(Beginning of Given information)
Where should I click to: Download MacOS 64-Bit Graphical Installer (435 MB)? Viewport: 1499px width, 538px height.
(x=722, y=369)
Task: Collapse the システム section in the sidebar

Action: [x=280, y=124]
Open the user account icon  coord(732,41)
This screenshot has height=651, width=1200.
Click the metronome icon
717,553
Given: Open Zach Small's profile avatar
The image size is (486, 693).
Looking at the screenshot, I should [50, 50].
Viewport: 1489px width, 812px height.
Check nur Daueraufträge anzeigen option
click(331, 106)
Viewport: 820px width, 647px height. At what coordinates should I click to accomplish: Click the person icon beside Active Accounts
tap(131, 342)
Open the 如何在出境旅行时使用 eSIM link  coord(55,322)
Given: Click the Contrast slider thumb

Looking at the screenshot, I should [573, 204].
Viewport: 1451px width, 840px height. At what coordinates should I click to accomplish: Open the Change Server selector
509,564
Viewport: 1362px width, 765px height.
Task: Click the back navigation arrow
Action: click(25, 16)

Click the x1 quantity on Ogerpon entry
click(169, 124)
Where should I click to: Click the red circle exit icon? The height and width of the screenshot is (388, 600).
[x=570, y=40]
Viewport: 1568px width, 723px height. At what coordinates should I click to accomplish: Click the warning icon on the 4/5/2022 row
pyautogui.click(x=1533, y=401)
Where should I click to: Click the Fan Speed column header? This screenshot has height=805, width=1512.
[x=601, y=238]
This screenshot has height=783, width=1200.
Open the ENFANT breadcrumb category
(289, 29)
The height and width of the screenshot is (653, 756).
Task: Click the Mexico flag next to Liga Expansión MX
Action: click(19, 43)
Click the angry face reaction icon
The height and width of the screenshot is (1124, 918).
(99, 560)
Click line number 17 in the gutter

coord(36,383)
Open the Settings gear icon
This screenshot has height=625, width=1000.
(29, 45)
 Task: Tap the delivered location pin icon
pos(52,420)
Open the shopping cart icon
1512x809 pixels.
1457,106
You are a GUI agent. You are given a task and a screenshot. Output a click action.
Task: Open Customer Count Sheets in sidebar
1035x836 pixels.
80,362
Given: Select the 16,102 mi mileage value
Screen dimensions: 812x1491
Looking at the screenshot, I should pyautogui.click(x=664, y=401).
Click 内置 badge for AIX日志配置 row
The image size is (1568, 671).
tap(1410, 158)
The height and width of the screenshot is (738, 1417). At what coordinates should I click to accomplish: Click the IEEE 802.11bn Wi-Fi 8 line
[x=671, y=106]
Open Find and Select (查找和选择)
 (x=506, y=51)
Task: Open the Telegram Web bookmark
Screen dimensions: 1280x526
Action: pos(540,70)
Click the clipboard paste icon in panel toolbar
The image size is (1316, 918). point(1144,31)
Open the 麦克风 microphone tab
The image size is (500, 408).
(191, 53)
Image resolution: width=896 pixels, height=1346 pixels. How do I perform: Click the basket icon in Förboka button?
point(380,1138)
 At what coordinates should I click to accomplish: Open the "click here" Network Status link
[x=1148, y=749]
(End of Given information)
About this task - Repeat the lines from the one containing "Network Status link" through the end of the listing, exactly and without any other lines; both ends are included.

Expected answer -
 At what coordinates should I click to accomplish: Open the "click here" Network Status link
[x=1148, y=749]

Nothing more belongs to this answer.